A failure to fulfill any promised commitment is known as a “breach” of the contract. Anticipatory breach occurs when, either through words or actions, one party demonstrates its intention or inability to fully perform its contractual obligations to the other party. In other words, there are promises that cannot be kept by that party for whatever reason.
In Iowa, a breach of contract suit can be filed against someone for both written and unwritten contracts. The only difference is the amount of time you have to assert your claim, or your statute of limitations. A lawsuit for a breach of an unwritten contract must be filed within five years, but a written contract is subject to 10 years. The clock starts from the time the contract was breached.
What can constitute breaking a promise, failing to perform or breaching a contract? Here are some examples:
- A positive and unconditional refusal. The other party is telling you outright that they are not going to honor the contract or keep their promise. For example: “I am not going to deliver you the cakes you ordered for your wedding.” By stating they do not intend to perform, the contract is breached.
- Actions that make it impossible to perform. A person’s voluntary actions made it impossible for the other party to follow through with their promise. For example: A business fails and doesn’t have the money to pay back its loans. It doesn’t matter whether the actions or inactions of the business owner caused the business to fail. The important thing is that there is no money to pay back the debt.
- The property that was subject to the deal was transferred to another party. For example: You were under contract to buy a house and you find out the house was subsequently sold to another person. The previous owner didn’t have the right to enter into the contract to sell the house to begin with, hence the breach.

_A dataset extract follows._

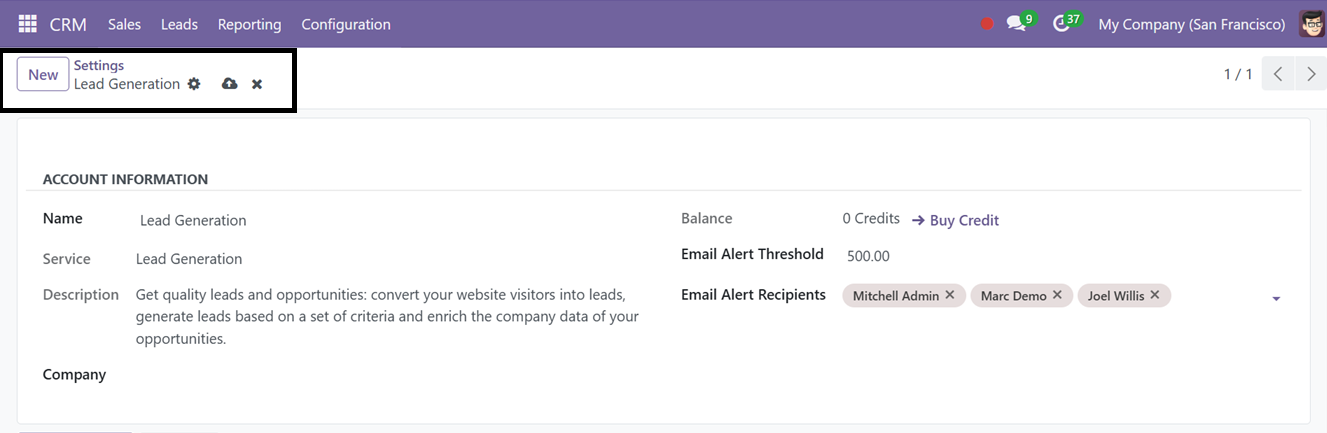Image resolution: width=1327 pixels, height=433 pixels.
Task: Open the chat messages icon with badge 9
Action: coord(1019,23)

But what if the situation isn’t as clear? Let’s say you have a contract for a lease of a commercial space along with a build-out. The other side hasn’t said anything, but you have reason to believe they are not going to fulfill their obligations – perhaps they’re being less communicative or construction has slowed to a halt. What can you do?

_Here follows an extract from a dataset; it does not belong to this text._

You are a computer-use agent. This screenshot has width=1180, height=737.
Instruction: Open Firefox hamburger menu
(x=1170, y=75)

In Iowa, you have a right to request adequate assurance that the other party is ready, willing and able to perform all of its obligations under the contract. Once you have requested this assurance, you can halt all of your obligations that you have under the contract, such as withholding payment, until the assurance is provided. If, after 30 days, the owner fails to provide adequate assurance, you may then choose to terminate the contract.
What can you do when you’ve been promised something in a contract, but the other party doesn’t live up to all the promises made?
When a contract is breached, one or both of the parties may want to have the contract enforced according to its terms, or may try to recover any financial costs associated with the breach. If a dispute arises and attempts to resolve the problem amicably are not successful, you may file suit.
In the case of our owner/lessor above, you have the right to walk away from the breached contract. If the owner agrees it is unable to perform, but can provide a solution that is acceptable to you as the buyer, you can resolve the dispute without ever stepping into a courtroom. But if you need to recover money you have already paid or other financial costs incurred and the owner doesn’t agree, you have a dispute on your hands and may have to sue.
In a perfect world, contracts would be entered into, both sides would keep their promises and no issues would arise. Unfortunately, that isn’t always the case. An experienced attorney can help to determine whether there has been a breach of the contract and what your rights and options are under the law.
Jonathan Schmidt is an attorney and partner with Nazette, Marner, Nathanson & Shea LLP. He practices in areas of business and litigation. He can be contacted at email@example.com or www.jschmidtlaw.com.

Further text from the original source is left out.